L’opposition politique congolaise, réunie au sein de la coalition anti-révision constitutionnelle C64, a annoncé l’organisation d’une journée « ville morte » le mercredi 3 juin prochain afin de protester contre l’examen de la proposition de loi sur le référendum en République démocratique du Congo.
Cette décision intervient après le boycott, par l’opposition parlementaire, de la séance consacrée à l’examen de cette proposition de loi à l’Assemblée nationale.
Martin Fayulu appelle à la mobilisation populaire
Aux côtés de plusieurs figures de l’opposition, Martin Fayulu a invité la population à se mobiliser contre ce qu’il considère comme une tentative de remise en cause de l’intégrité du pays.
Les leaders de l’opposition accusent une nouvelle fois le Président de la République, Félix Tshisekedi, de vouloir favoriser un projet de balkanisation de la RDC, qu’ils estiment mené en complicité avec le Rwanda.
Selon Martin Fayulu, cette journée « ville morte » ne constitue qu’une première étape d’une série d’actions politiques et populaires destinées à empêcher l’aboutissement du projet de loi sur le référendum.
L’appel à la mobilisation a également été adressé aux organisations de la société civile ainsi qu’à l’ensemble des citoyens attachés à la défense de la Constitution et de l’unité nationale.
Des tensions politiques autour du projet de loi
Dans leur déclaration commune, les membres de la coalition C64 estiment que le débat autour du référendum risque d’alimenter davantage les tensions politiques et institutionnelles dans le pays.
Pour l’opposition, les priorités nationales devraient plutôt être orientées vers le rétablissement de la sécurité dans l’Est de la RDC ainsi que vers la préservation de l’intégrité territoriale face aux menaces sécuritaires persistantes.

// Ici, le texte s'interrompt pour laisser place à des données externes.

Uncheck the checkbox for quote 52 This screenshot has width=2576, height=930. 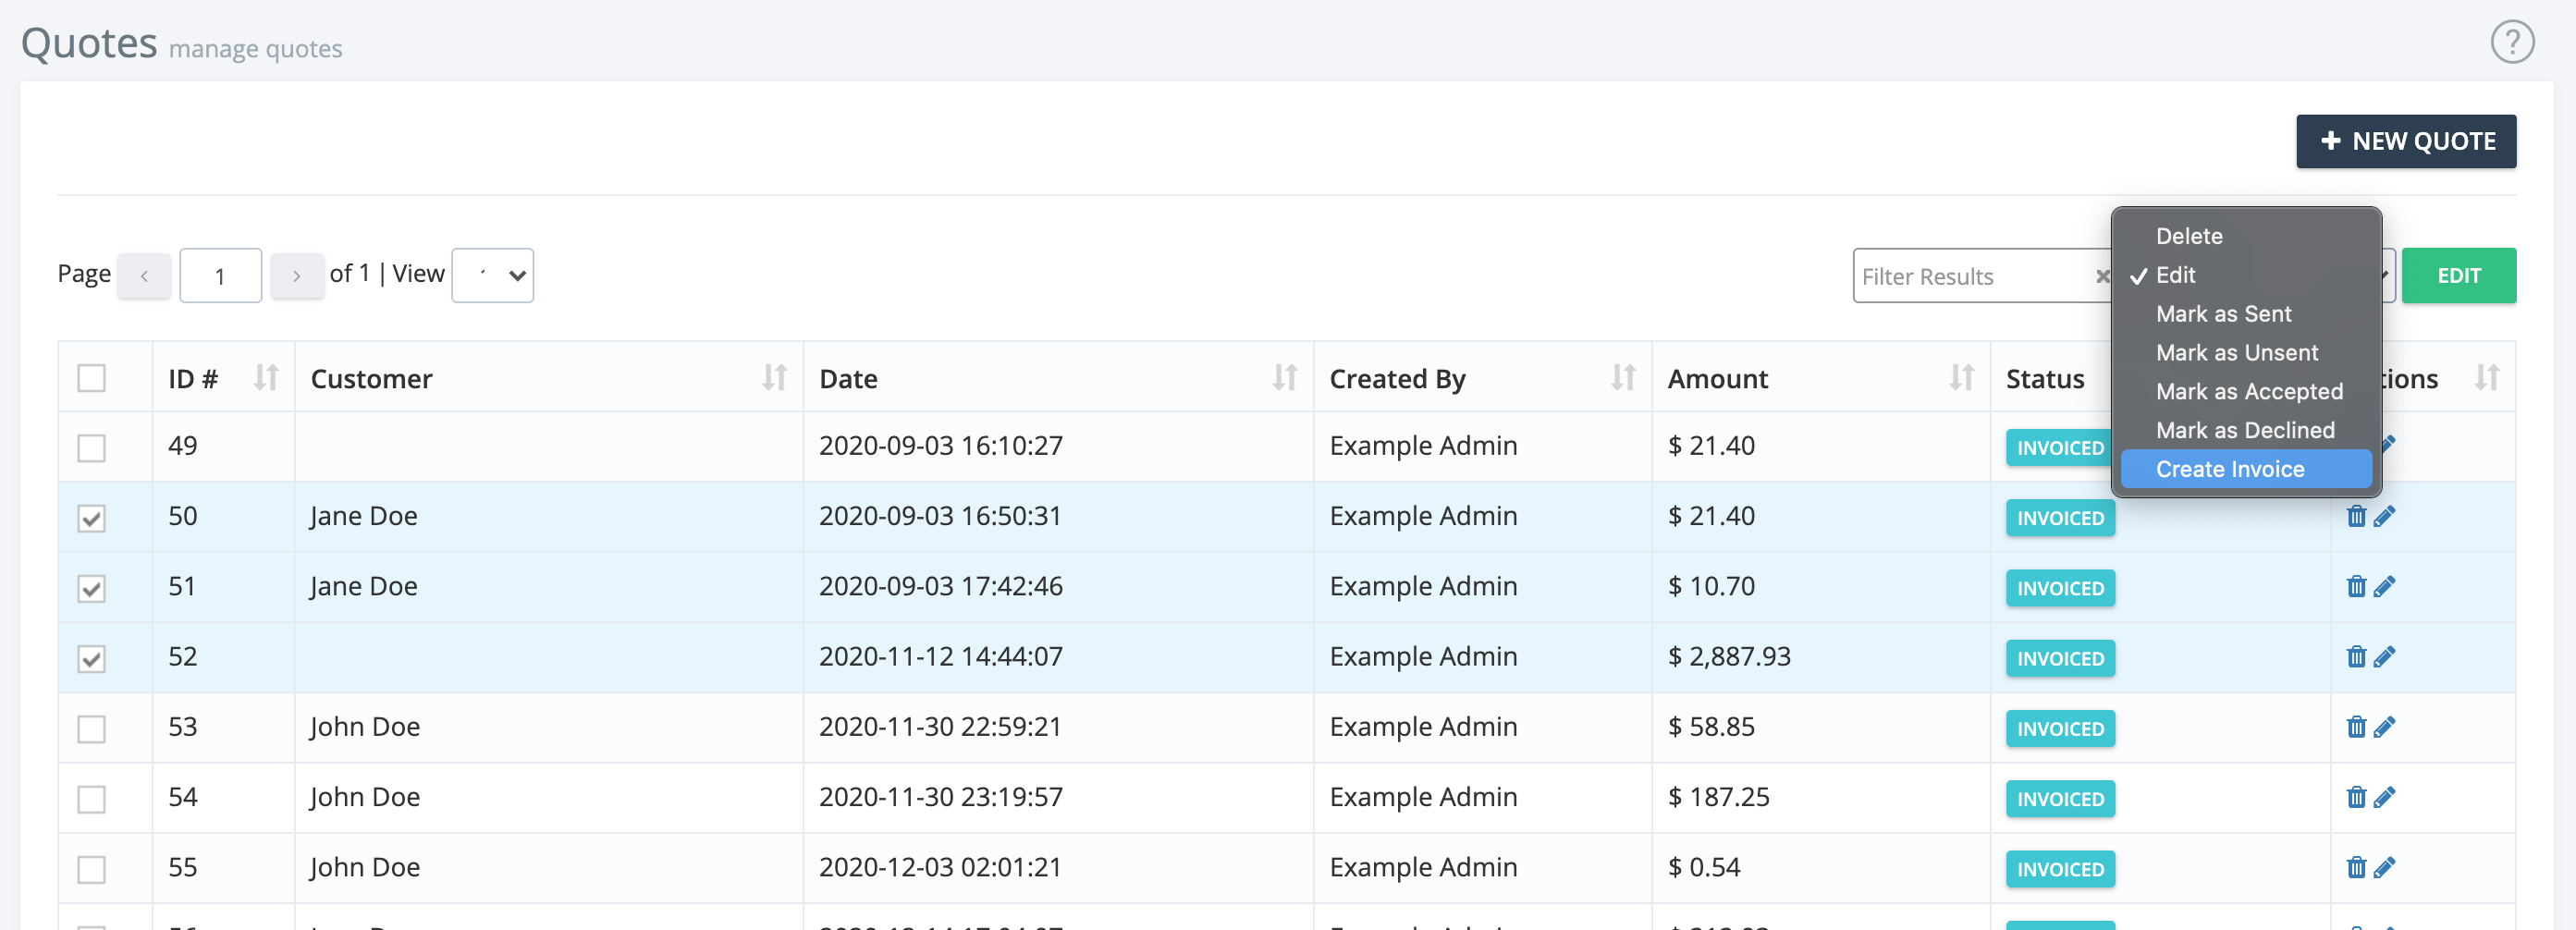click(x=91, y=658)
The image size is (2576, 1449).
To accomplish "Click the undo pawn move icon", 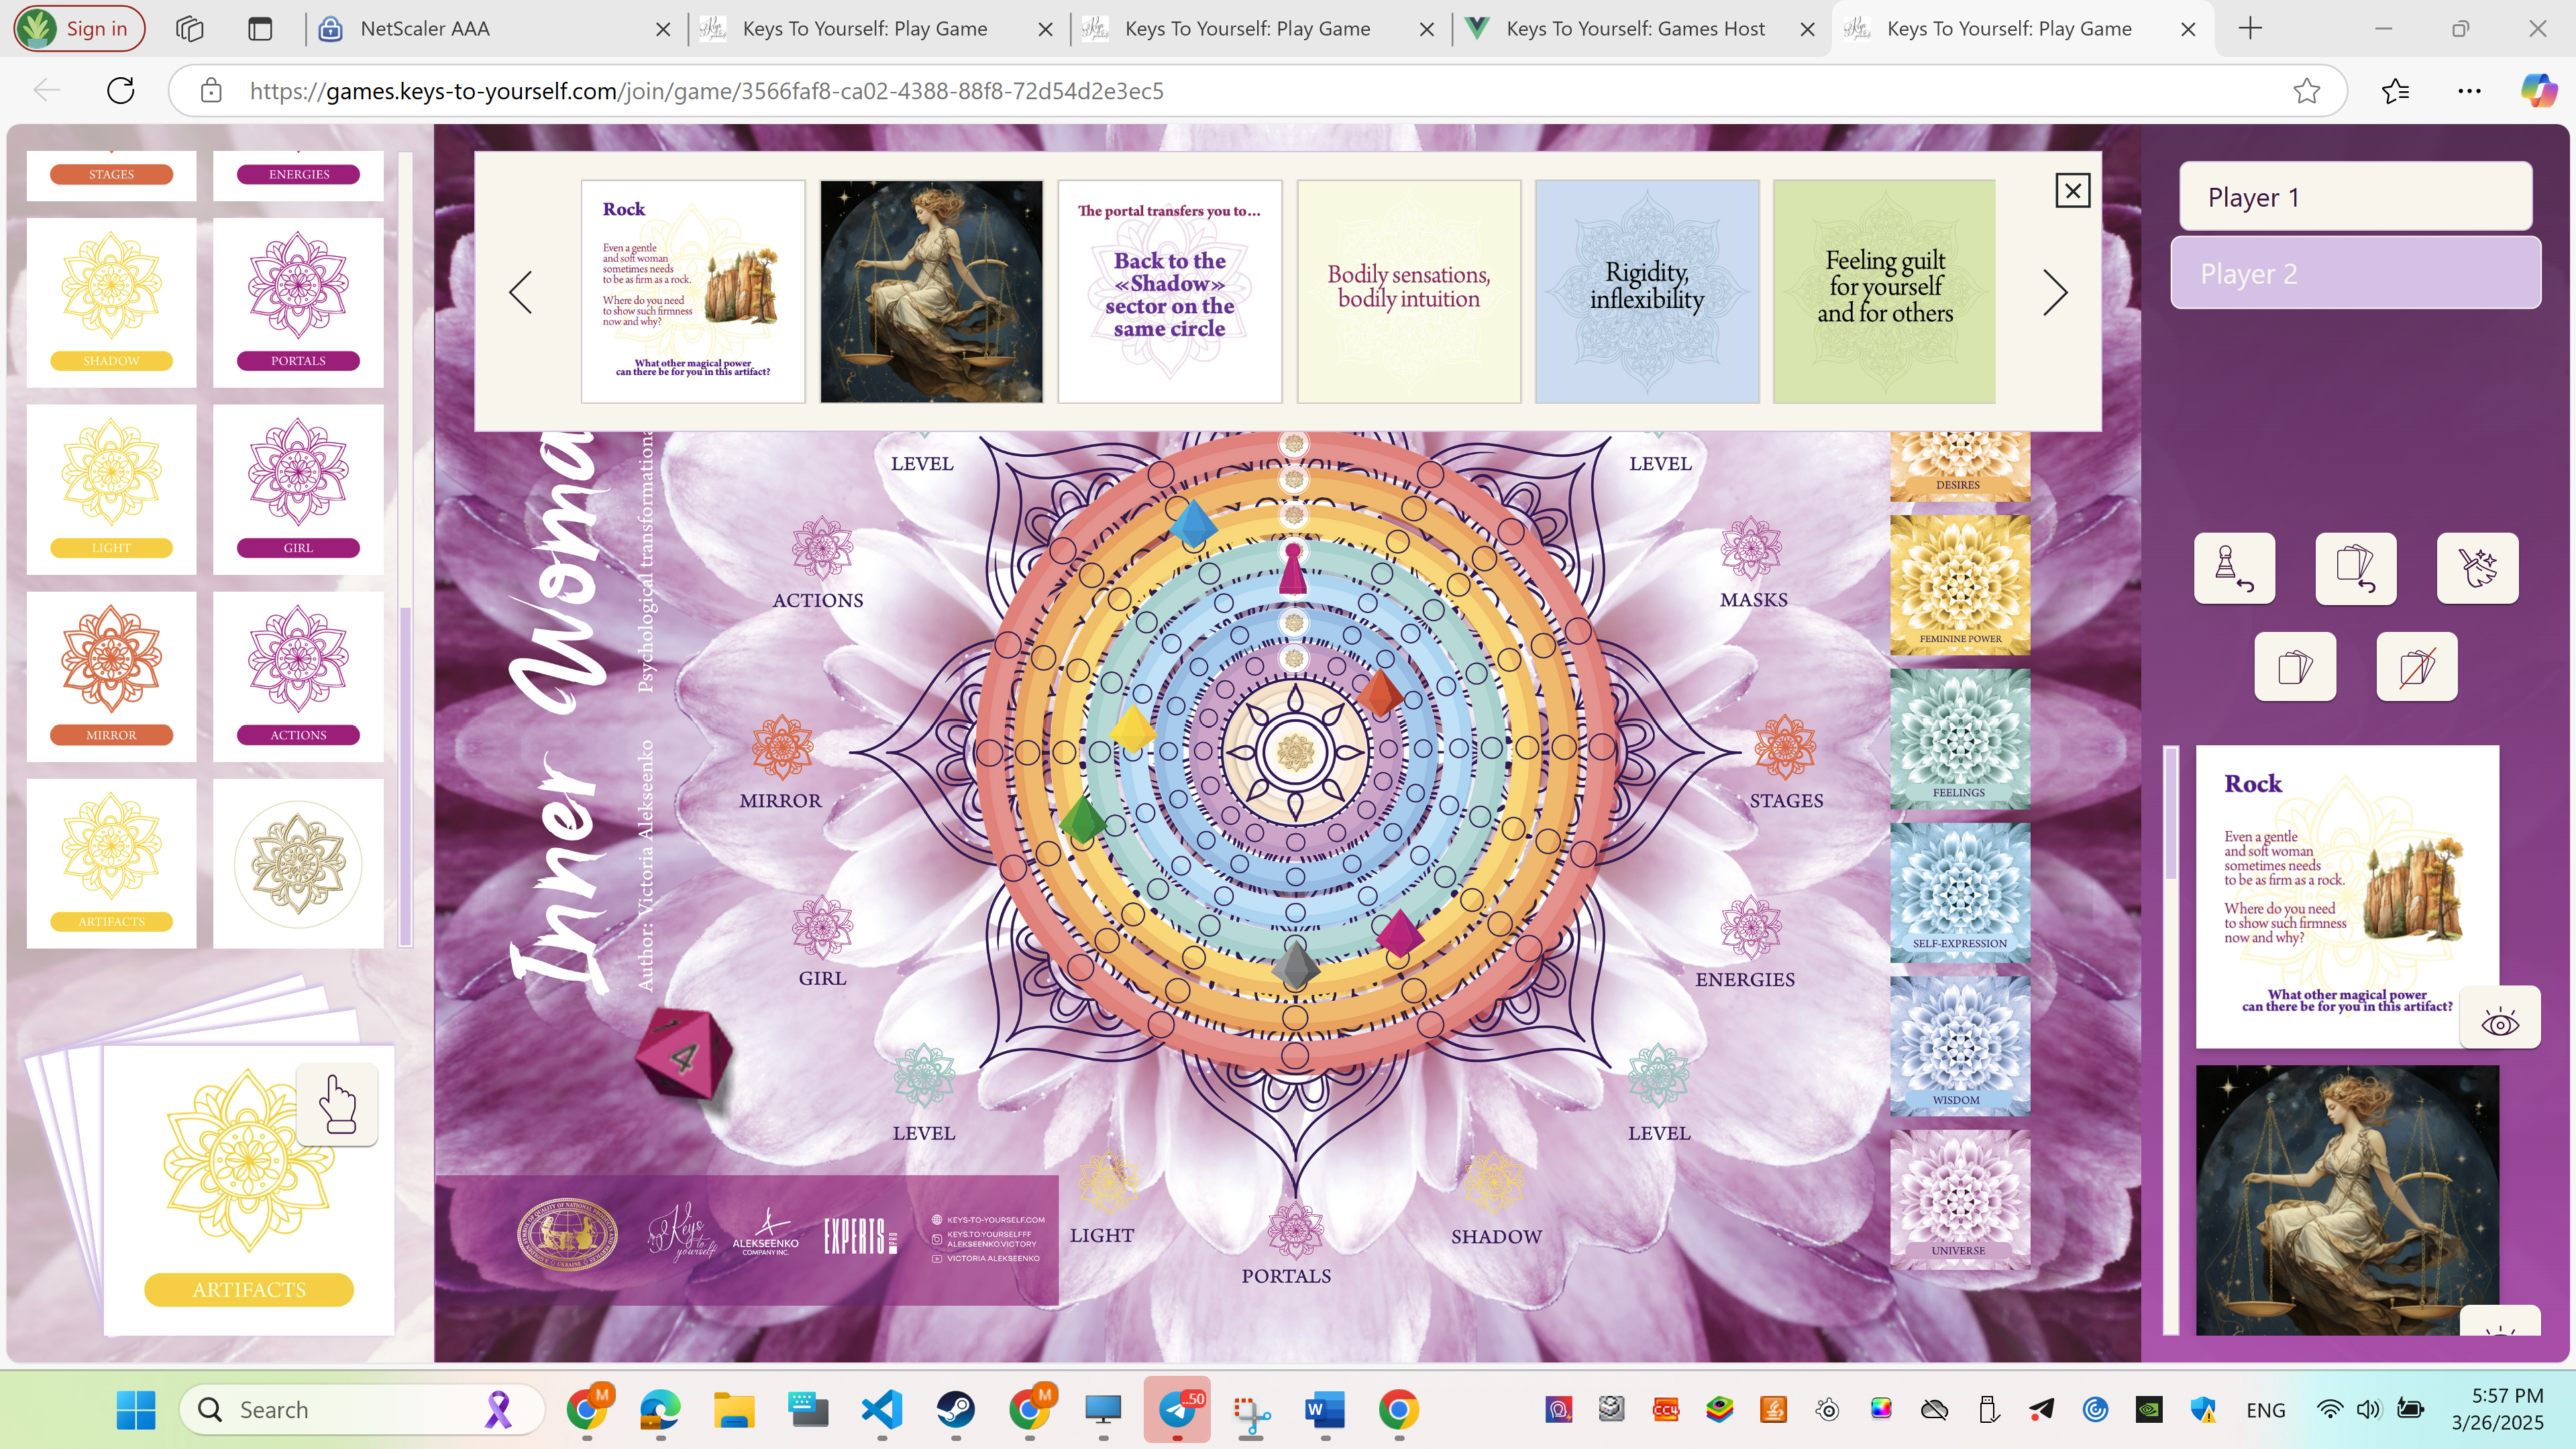I will [x=2234, y=568].
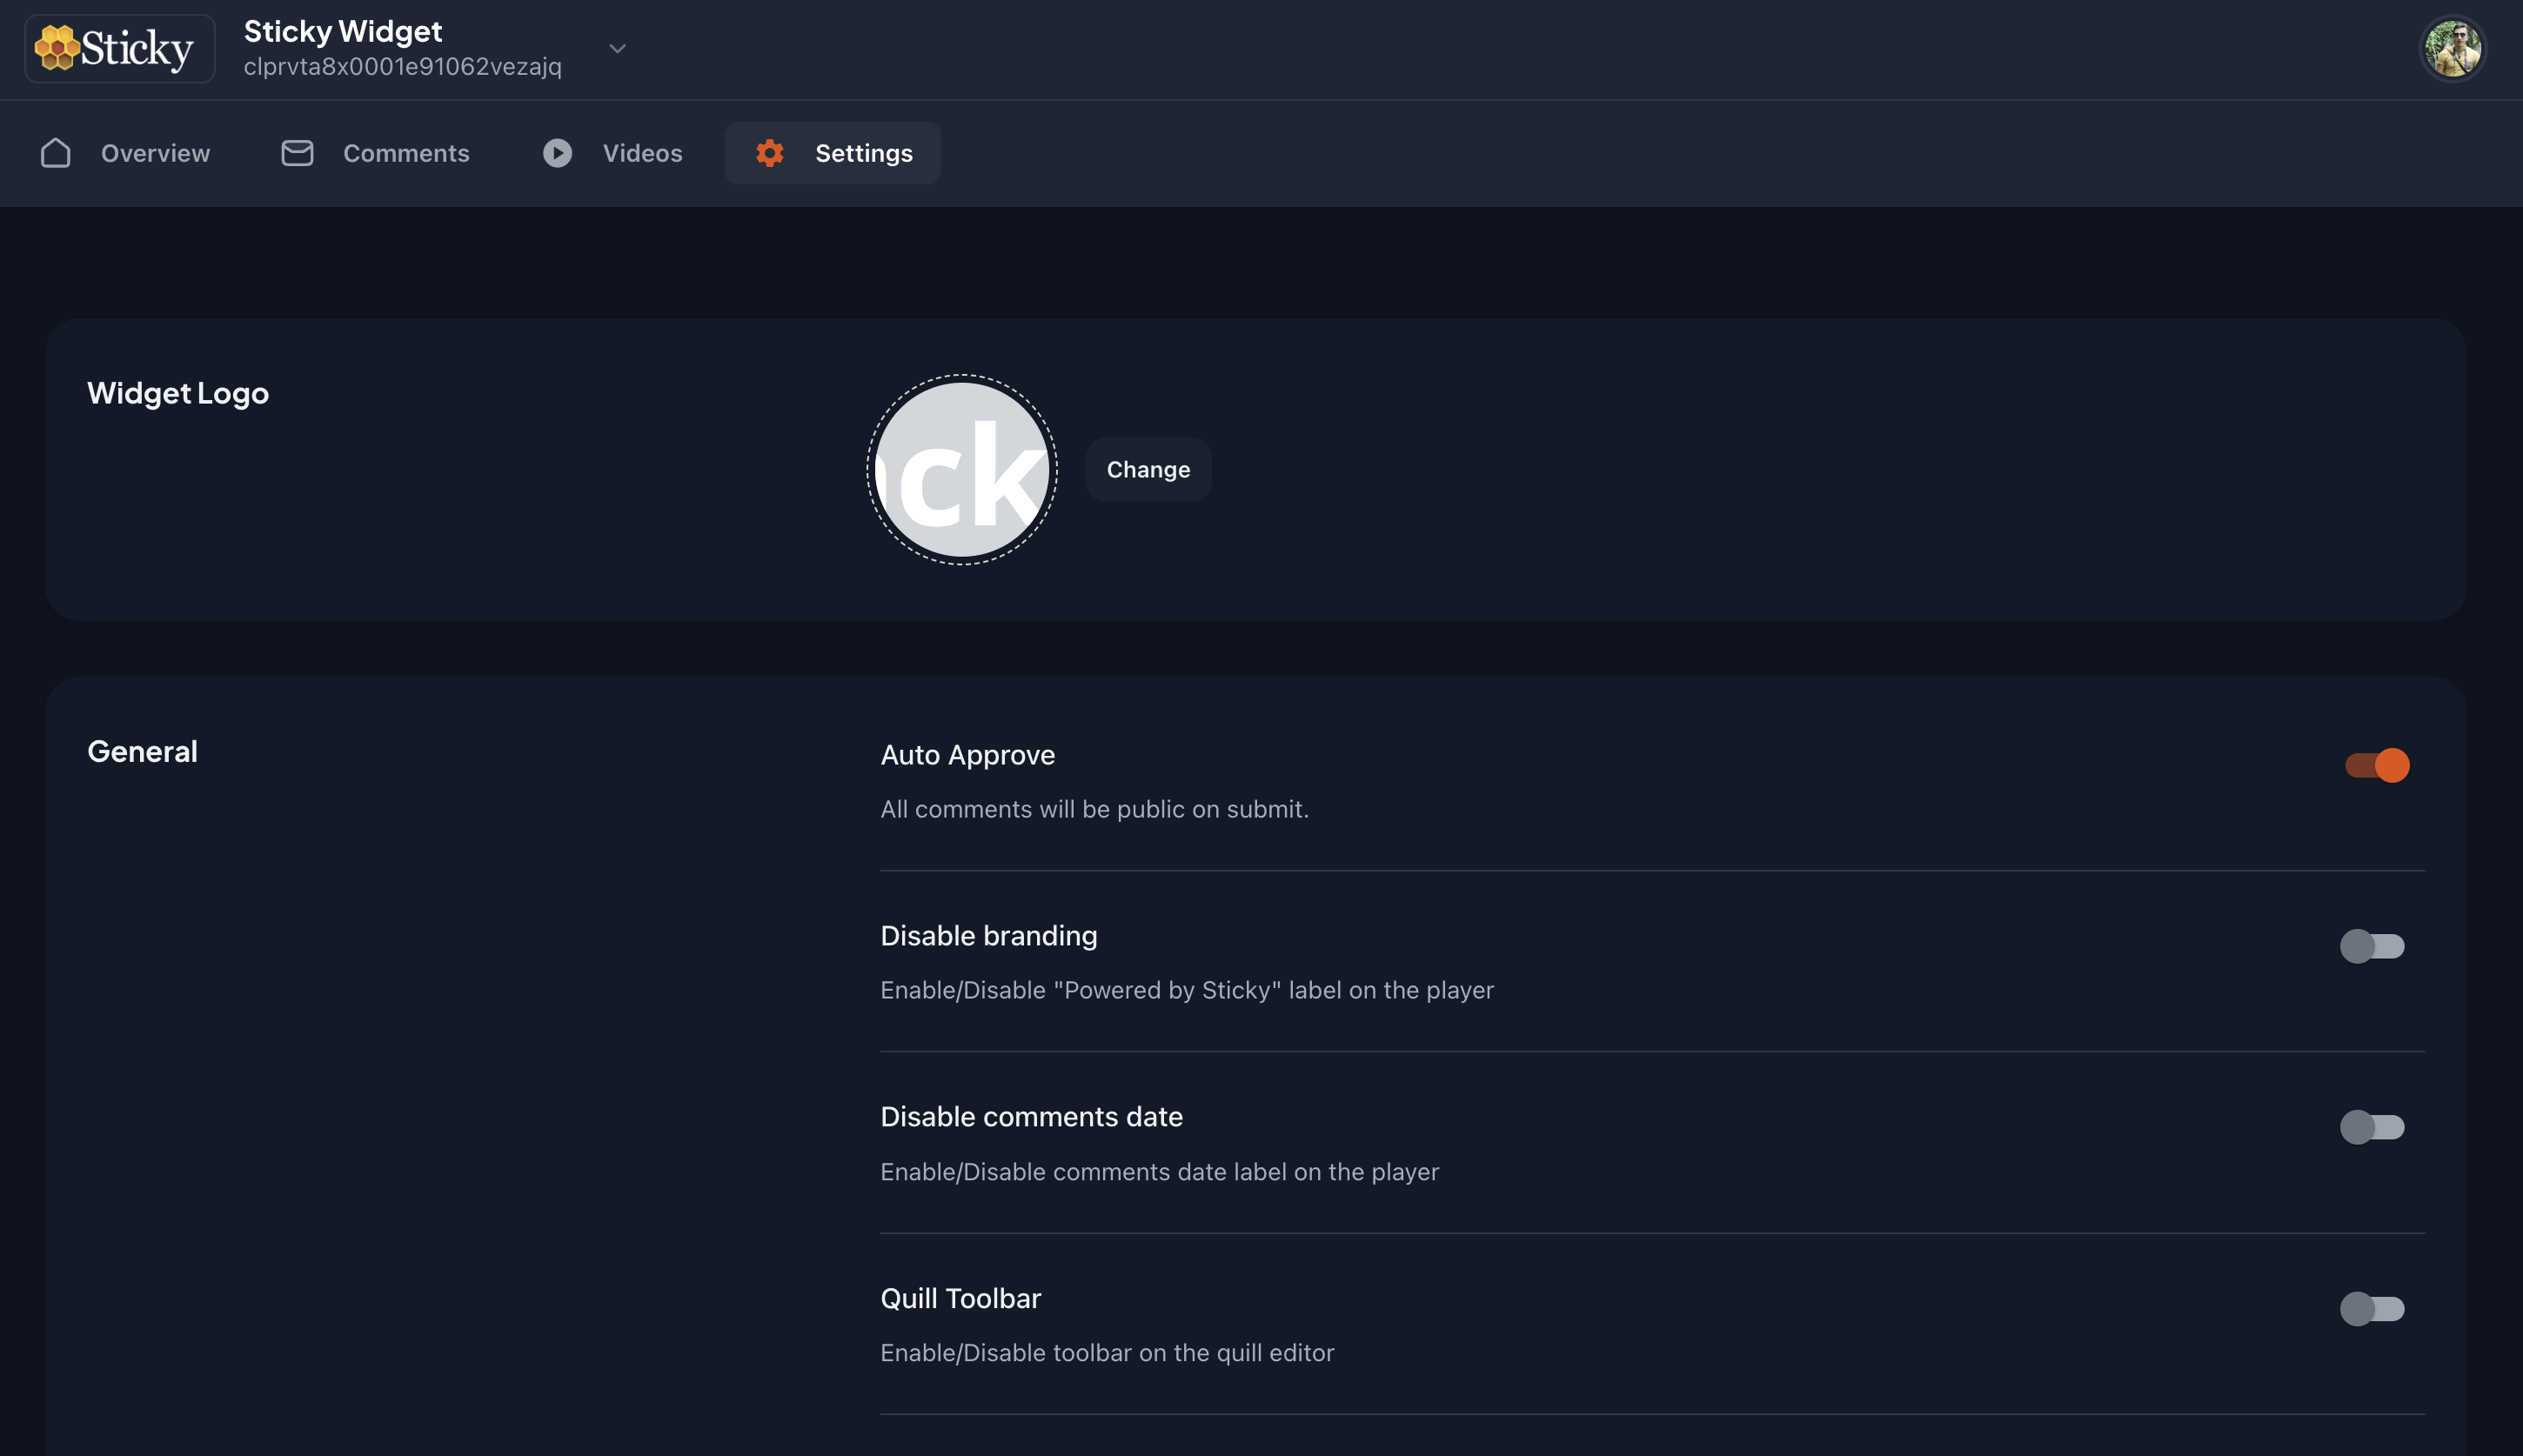
Task: Switch to the Overview tab
Action: tap(155, 153)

Les opposants considèrent également que le contexte actuel ne favorise pas l’ouverture d’un débat sur des réformes institutionnelles majeures.
Une proposition de loi déjà jugée recevable
Il convient de rappeler que la proposition de loi sur le référendum avait déjà été déclarée recevable par l’Assemblée nationale le 30 avril dernier.
Cette initiative législative est portée par le député Pascal Ngondankoy, qui plaide pour la mise en place d’un cadre légal permettant l’organisation de consultations référendaires en RDC.
Alors que les débats politiques se poursuivent autour de cette question sensible, la journée « ville morte » annoncée par l’opposition pourrait constituer un nouveau test politique dans un climat déjà marqué par de fortes tensions institutionnelles et sécuritaires.